Le socialisme et le mouvement ouvrier au Japon se développent à la fin du 19e siècle. Ils ont une histoire influencée par le contact avec les occidentaux, mais aussi inspirée par une réinterprétation de traditions philosophiques locales.

1 Origines

Tout d'abord, comme en occident, le socialisme émerge à partir du mouvement démocrate - et en critique de ses limites - comme l'a notamment souligné un des premiers intellectuels socialistes, Shūsui Kōtoku. Or ce mouvement, nommé Mouvement pour la liberté et les droits du peuple, c'est constitué de cette manière.

Toshihiko Sakai, socialiste et futur fondateur du premier Parti communiste, expliqua que sa génération s'était formée en lisant les écrits de ces premiers démocrates japonais. Pour certains historien comme Saburō Ienaga, il y a une filiation entre les démocrates de La société des amis de la nation (Minyûsha) à la fin des années 1880 et les premiers socialistes des années 1900. Ainsi le journaliste de la Minyûsha Matsubara Iwagorô publia une série de reportages sur la misère sociale dans les bas quartiers. C'est dans ce courant que l'on évoqua aussi pour la première fois en 1890 le Premier mai comme jour de célébration des luttes des travailleur·ses. Cependant c'est une minorité seulement des activistes de ces courants qui devinrent des socialistes.

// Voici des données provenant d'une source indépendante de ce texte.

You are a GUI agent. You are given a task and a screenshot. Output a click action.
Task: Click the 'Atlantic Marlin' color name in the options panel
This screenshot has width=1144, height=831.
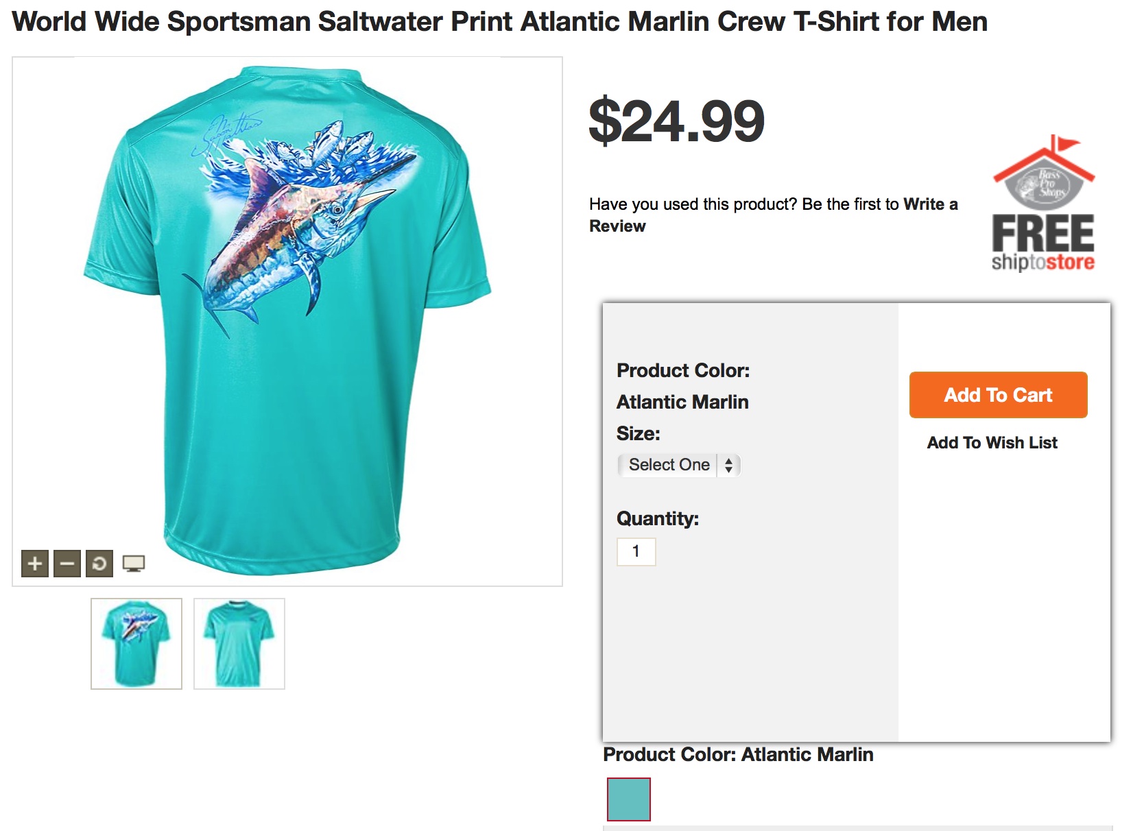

2 Les premiers combats (1890-1910)

2.1 Critiques du système impérial

Dans les années 1900, un moine zen anarchiste, Uchiyama Gudō, écrivait :

Il y a trois sangsues qui sucent le peuple : l'empereur, les riches et les grands propriétaires terriens... Contrairement à ce que voudraient nous faire croire vos maîtres d'école et d'autres individus, l'empereur, grand patron du gouvernement actuel, n'est pas le fils des dieux. Ses ancêtres sont venus d'un coin de Kyûshû, tuant et volant en chemin...

Arrêté en 1909, il fut pendu en janvier 1911.

Quelques années plus tard, la jeune anarchiste Fumiko Kaneko, arrêtée sans raison en 1923 après le grand séisme,remit aussi en question l'empereur en déclarant à ses juges : « Si l'empereur est un dieu, alors pourquoi ses soldats doivent-ils mourir ? »

Une des critiques les plus radicales de l'idéologie impériale fut développée par le socialiste Ikki Kita. Il démonta notamment l'aura de continuité immémoriale de l'empereur, en soulignant la faiblesse des empereurs pendant les siècles du shogunat. Ikki Kita devint cependant dans les années 1930 un théoricien du socialisme d'Etat, évoluant vers l'ultranationalisme.

2.2 Combats autour de la mine d'Ashio

Depuis les années 1880, la mine de cuivre d'Ashio est exploitée de façon industrielle et devient l'une des mines les plus importantes au monde. Mais sa direction n'a aucune considération pour les conséquences pour l'environnement et les travailleurs. Rapidement, des pollutions massives dans les campagnes alentour provoquent des stérilisation des champs, qui ruinent les paysans locaux.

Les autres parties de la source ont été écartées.